_TASK INSTRUCTIONS:_ In every line of the records, look for "each", then report how many lines have it and nothing else.

*-*-*

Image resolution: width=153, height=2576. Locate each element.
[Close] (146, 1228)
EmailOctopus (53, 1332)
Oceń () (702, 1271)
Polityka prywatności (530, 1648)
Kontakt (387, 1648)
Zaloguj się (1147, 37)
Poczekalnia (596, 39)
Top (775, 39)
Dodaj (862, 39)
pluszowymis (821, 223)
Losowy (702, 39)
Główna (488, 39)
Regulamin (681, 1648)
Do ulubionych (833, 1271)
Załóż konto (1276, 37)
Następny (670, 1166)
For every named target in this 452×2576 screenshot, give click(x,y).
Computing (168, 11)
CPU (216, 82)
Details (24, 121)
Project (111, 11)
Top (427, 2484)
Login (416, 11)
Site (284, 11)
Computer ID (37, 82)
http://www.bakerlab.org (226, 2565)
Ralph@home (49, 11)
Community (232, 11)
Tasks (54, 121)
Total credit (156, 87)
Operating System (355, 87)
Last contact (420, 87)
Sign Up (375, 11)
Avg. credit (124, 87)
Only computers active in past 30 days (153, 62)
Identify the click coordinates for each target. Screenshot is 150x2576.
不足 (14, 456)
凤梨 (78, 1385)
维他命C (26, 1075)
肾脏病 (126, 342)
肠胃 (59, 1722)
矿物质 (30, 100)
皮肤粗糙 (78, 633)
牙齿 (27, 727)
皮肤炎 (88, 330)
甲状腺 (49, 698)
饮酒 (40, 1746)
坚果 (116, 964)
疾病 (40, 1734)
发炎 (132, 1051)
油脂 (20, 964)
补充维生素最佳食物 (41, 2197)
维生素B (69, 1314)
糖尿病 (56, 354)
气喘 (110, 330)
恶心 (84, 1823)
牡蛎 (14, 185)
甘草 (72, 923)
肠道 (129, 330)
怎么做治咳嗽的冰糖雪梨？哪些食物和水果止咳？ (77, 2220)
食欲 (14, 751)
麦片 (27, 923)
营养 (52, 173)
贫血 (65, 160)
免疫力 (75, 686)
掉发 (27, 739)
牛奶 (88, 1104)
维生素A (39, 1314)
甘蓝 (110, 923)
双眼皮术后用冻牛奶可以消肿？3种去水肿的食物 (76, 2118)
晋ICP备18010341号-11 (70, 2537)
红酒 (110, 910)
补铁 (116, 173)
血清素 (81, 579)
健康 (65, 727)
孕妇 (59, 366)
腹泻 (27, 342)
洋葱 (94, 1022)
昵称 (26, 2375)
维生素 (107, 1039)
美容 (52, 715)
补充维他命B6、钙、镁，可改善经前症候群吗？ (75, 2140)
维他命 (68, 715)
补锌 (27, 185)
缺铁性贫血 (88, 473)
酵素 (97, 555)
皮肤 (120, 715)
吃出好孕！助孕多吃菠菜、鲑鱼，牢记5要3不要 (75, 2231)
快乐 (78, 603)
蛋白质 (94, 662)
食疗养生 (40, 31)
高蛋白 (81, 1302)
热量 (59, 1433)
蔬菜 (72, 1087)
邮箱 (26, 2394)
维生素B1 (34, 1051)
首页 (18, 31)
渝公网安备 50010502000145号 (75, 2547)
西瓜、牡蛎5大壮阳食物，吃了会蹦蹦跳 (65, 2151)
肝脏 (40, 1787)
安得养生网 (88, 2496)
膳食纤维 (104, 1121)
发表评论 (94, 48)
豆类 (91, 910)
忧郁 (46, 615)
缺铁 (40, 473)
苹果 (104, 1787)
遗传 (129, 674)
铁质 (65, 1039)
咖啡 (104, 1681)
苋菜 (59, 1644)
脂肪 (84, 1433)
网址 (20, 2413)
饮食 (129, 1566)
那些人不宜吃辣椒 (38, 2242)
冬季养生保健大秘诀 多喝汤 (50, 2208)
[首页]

*-*-*

_EXERCISE RESULT:_ 2